I am holding an online healing circle and guided shamanic journey with dragon in honor of Midsummer! You can find more information here.
impermanence
Hello, my Buttercup,
In the tiniest moments, if I take a breath, focus my attention, center myself, if I empty the mind of its chatter, and pay attention to the blood coursing through my veins, I find peace.
It takes work. A cup of tea, when poured into a beautiful mug and encircled with crystals, a prayer of thanksgiving, and all attention on the act of drinking tea can restart my day, if I allow it to.
I don't always allow it.
I am a bevvy of chaotic thoughts with my post-menopausal ADHD coursing through my brain. SIDE QUEST: LAUNDRY! 80s SONG REFRAIN ON INFINITE REPEAT IN MY BRAIN! (Pop Musik, I am looking at you!) COFFEE! DOG PETTING! Wait, what was I doing?
I sometimes hold on to my inattention, my distractions, my mind chatter like a security blanket, enjoying the torture of retelling a story about how I was the victim of someone else’s unkindness. My shamanic teacher says that storytelling can be a vital part of the healing process at some point, then a complete detriment to the healing process at another. Our wisdom lies in the discernment process.
In the last fifteen years, as I began walking a medicine path, I found myself more sensitive to noises and smells, to foods and chemicals, to storytelling and toxic thoughts. It isn't that I simply needed to banish them, but I needed to notice the way they move through my body and my mind. And then I could discern what is and is not serving me, and what is simply white noise distracting me from right-now.

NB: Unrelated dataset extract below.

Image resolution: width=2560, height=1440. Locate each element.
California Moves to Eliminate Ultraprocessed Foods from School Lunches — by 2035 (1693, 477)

When I was diagnosed with Celiac disease in 2012, I couldn’t imagine living a life without wheat. I basically lived on baguette, brie, and red wine in my 20s. In my 40s, I realized I could eat none of those things without severe intestinal disruptions. Wheat causes severe arthritic pain and stiffness and stomach pain and flare-ups. Brie keeps me on the toilet for days. And red wine, well, that makes me not care about the above stuff at all, and just want more red wine. Celiac disease strangely coincides with other autoimmune disorders, and the inflammation causes other autoimmine symptoms. So, if I eat wheat, I activate all the diseases. Truly, the cycle of suffering feeds itself.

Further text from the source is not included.